For many youth and their families, it is a few years since they’ve gotten together with their relatives. If you are thinking of something to do that is good for mental health, why not consider a family visit?
My happiest summer memories are of visiting relatives with my parents and brother and sisters and, in fact, research confirms that family visits are good for kids’ mental health. I remember campfires by a cottage with my cousins, biking to the variety store with my cool uncle, and playing endless games of cribbage with my grandmother who I’m pretty sure cheated.
The last week in July and the first week in August were the two weeks reserved for the textile industry holiday when I was growing up. My father managed a woolen mill and every summer we would take those two weeks to visit family. The small town where I grew up was far away from my parents’ Ottawa Valley families. We had moved to the De Lanaudière region when I was five and after that move, we found ourselves lonely for the relatives who had been our constant company. My mother always said that it was very hard on her, and so she welcomed the visits of relatives and could not wait for the summer when we travelled back to the valley for our holidays. We knew from experience what research has shown about the psychological advantages of having a large, if sometimes annoying, family.
There are three things to remember about the psychological advantages of a large family, especially a week into your visit when you are just starting to remember what bugged you about your younger brother.
The first is that having a close extended family means that you will have people that you can count on in a crisis. If a crisis happens, if someone becomes sick or if you just need someone to visit with or talk to, people with an extended family often have support.
Secondly, large families are a source of knowledge and continuity for children about their parents. It was very reassuring to me as a teen hearing my grandmother talk about my mother’s independent nature and about how she was always getting into trouble. I also got into lots of problematic situations and knowing that my Mom had been the same as a teen helped me feel understood. My grandmother’s stories connected me to my mother as a young woman, and they helped me to know her. Most children love to hear stories about their parents, and it’s good for them. It grounds them, the research tells us.

Extracted information
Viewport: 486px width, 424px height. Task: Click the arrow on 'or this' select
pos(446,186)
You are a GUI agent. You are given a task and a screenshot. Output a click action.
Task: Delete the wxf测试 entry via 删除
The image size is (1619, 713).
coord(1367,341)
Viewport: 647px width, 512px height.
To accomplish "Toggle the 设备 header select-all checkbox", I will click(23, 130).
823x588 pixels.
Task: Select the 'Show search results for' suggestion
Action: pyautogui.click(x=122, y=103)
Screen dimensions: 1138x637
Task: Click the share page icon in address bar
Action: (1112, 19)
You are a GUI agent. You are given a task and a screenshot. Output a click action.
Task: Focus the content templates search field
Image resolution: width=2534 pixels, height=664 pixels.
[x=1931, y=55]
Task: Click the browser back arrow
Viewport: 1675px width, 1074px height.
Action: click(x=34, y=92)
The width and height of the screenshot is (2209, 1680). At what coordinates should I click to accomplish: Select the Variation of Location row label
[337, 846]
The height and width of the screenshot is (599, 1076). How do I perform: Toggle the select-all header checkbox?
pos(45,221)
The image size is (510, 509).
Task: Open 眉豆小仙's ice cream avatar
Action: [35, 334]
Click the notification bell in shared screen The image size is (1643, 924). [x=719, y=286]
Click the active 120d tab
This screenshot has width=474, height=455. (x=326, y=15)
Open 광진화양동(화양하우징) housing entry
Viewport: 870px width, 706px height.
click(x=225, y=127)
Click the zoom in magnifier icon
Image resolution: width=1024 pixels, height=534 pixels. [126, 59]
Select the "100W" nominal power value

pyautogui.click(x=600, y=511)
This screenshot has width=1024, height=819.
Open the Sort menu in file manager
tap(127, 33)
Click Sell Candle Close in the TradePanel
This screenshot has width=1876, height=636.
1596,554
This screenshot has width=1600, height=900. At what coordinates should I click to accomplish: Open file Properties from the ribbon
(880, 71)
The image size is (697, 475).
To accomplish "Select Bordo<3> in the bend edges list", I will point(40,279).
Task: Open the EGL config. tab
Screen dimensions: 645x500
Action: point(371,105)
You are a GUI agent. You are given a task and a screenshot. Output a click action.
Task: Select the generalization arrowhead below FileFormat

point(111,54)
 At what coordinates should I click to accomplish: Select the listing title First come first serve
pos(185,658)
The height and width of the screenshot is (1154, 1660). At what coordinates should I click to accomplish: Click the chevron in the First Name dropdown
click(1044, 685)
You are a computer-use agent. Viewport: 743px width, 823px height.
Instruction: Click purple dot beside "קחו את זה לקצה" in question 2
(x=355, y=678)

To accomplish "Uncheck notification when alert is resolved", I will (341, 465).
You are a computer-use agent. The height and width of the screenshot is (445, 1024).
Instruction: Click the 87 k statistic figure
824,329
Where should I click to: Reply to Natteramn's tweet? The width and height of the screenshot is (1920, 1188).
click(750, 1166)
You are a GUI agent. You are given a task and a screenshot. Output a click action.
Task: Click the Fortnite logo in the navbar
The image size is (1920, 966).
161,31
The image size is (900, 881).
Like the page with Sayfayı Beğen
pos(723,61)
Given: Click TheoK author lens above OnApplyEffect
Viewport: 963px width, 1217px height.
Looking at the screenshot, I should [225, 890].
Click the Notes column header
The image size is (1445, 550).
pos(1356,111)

Action item A
Answer these questions about the text on family visits and mental health:
(i) Which two weeks were reserved for the textile industry holiday when the writer was growing up?
(ii) What did the writer's father manage?
(iii) What does having a close extended family mean you will have in a crisis?
Action item B
Carry on the text on family visits and mental health from its final sentence.
The listing was taken from a different source than the text.

Response A
(i) The last week in July and the first week in August.
(ii) A woolen mill.
(iii) People that you can count on.

Response B
Finally, I learned more from my cousins and aunts and uncles and my grandmother than I would ever have listened to from my parents. For any child, parents are too familiar and, when you’re angry with them, another member of your family will often be able to get through to you. Family members help children learn important life lessons.
I remember thinking when I was quite small that my family’s love for me must have come from their love for my parents whom they had known longer. I could never understand how they could love me so much when, as far as I could tell, they hadn’t really seen me much. I thought about this a lot and recall vividly this conversation with my grandmother:
“Who exactly is my family? I call Aunt Susan ‘Aunt’, but she’s not my real aunt.”
“Aunt Susan is your aunt because she’s your mother’s good friend, like a sister to her and an aunt to you. Your family are all the people who love you, always, even when you’re mad at them and they’re mad at you.”
“How many years does that take?”
I remember everyone laughing at my question, even though there is an answer. The love of an extended family can blossom in just a few weeks of summer. Why not try it?
I needed this reminder. Thank you so much Gail.
Families and Summer and Mental Health. Fabulous blog. Remember the 7th pandemic wave, now in full swing. Some families (in my limited experience) are essentially toxic, and yet it is hard to disentangle from them, and create a new family (of friends). Family as you say isn’t all about bloodlines. It is good when it includes multiple generations!